Aggressive Mode—The initiator and recipient accomplish the same objectives, but in only two exchanges, with a total of three messages:
- First message—The initiator proposes the SA, initiates a Diffie-Hellman exchange, and sends a pseudo-random number and its IKE identity.
- Second message—The recipient accepts the SA; authenticates the initiator; and sends a pseudo-random number, its IKE identity, and, if using certificates, the recipient's certificate.
- Third message—The initiator authenticates the recipient, confirms the exchange, and, if using certificates, sends the initiator's certificate.
When using Aggressive Mode the participants' identities are exchanged in the clear (in the first two messages) as such Aggressive mode does not provide identity protection.
Note: When using
Remote Dynamic IP Aggressive Mode must be used.
IKE Version
A remote peer is configured as either IKEv1 or IKEv2. When a peer is configured as IKEv2,
it cannot fall back to IKEv1 if the peer initiates IKEv1 negotiation.

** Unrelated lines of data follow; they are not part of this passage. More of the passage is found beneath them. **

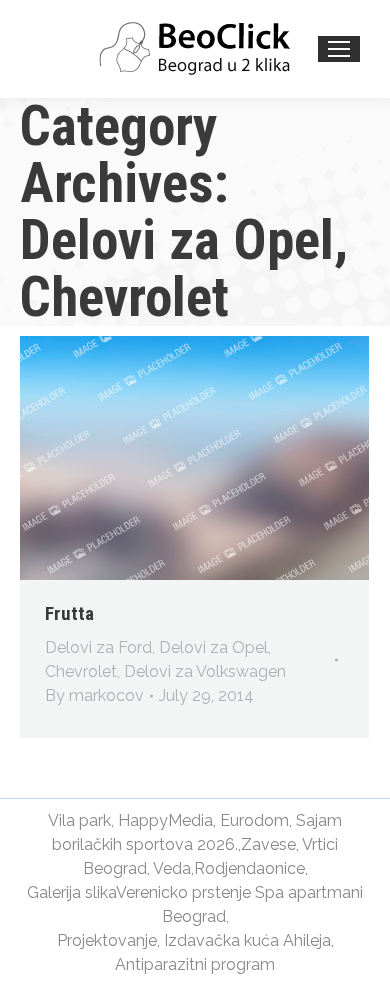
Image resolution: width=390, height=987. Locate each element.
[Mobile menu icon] (339, 49)
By (94, 695)
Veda (172, 868)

The default value for the version IKEv1.
Note: IKEv2 cannot be selected for Policy-based VPN
Remote IKE ID
Specify the
remote IKE identity that peer use during the IKE exchange.
If
Unknown is selected, 'general-ike-id' setting will be used to allow acceptance of any received
IKE-IDE sent by peer.
Available remote IKE-IDE types for which to specify the values being sent by the peer are:
- hostname: fully-qualified domain name.
- inet: IPV4 address
- inet6: IPV6 address
- user-at-hostname: E-mail address
Note: By default most devices to using IP address of interface connecting to public network for their IKE-ID.
Proxy IDs Manual Entry
For route-based VPNs, specify the local and remote IPsec proxy-ID for
use in negotiation with peer.
If no manual proxy-id is entered the system will use a default proxy-id of use 0.0.0.0/0 for local
and remote and ‘any’ for service.
VPN Monitor
VPN monitoring is a Junos OS mechanism that monitors only Phase 2 security associations (SAs) by the use of sending ICMP packets over the VPN tunnel.

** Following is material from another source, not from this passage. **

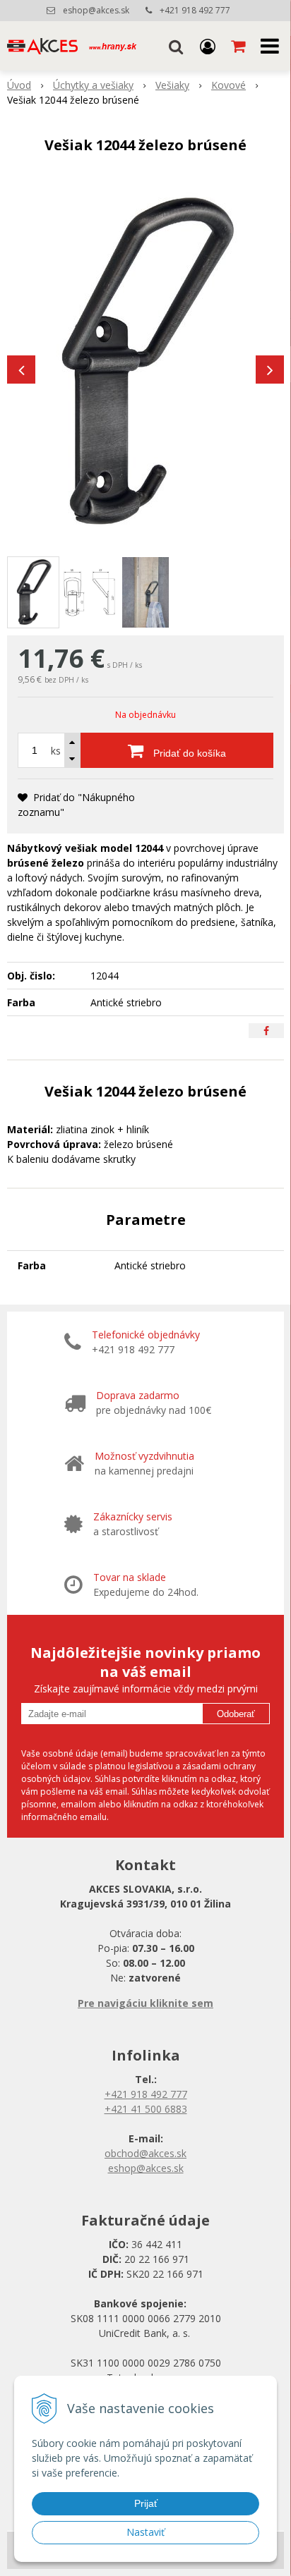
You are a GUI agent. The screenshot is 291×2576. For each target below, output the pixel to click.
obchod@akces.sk (145, 2153)
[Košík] (239, 46)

The optimized option enables the device to use traffic patterns as evidence of peer liveliness thereby suppressing sending of ICMP requests.
The interval option allows adjusting how often to send ICMP request. Default is 10 seconds.
The threshold option allows adjusting the number of consecutive unsuccessful pings before VPN Phase 2 is declared down. Default is 10 pings.
Dead Peer Detection
Used to enable dead peer detection (DPD). DPD is a method used by devices to verify the current
existence and availability of IPsec peers. A device performs this verification by sending encrypted
IKE Phase 1 notification payloads (R-U-THERE messages) to a peer and waiting for DPD acknowledgements
(R-U-THERE-ACK messages) from the peer.
The type option allows adjusting DPD mode using the following.
R-U-THERE messages are sent at configured intervals regardless of traffic activity between the peers
(Available in Junos OS 12.1X46 and higher)
R-U-THERE messages are triggered if there is no incoming IKE or IPsec traffic within
a configured interval after the device sends outgoing packets to the peer. This is the default mode.
(Available in Junos OS 12.1X46 and higher)
R-U-THERE messages are triggered if there is no incoming or outgoing IKE or IPsec
traffic within a configured interval. R-U-THERE messages are sent periodically to the
peer until there is traffic activity. This mode helps in early detection of a
downed peer and makes the tunnel available for data traffic.
The
interval option allows adjusting how long to wait for traffic from peer before
sending R-U-THERE messages. Default is 10 seconds.
The
threshold option allows adjusting the number of consecutive unsuccessful responses
from R-U-THERE messages before VPN is declared down. Default is 5 transmissions.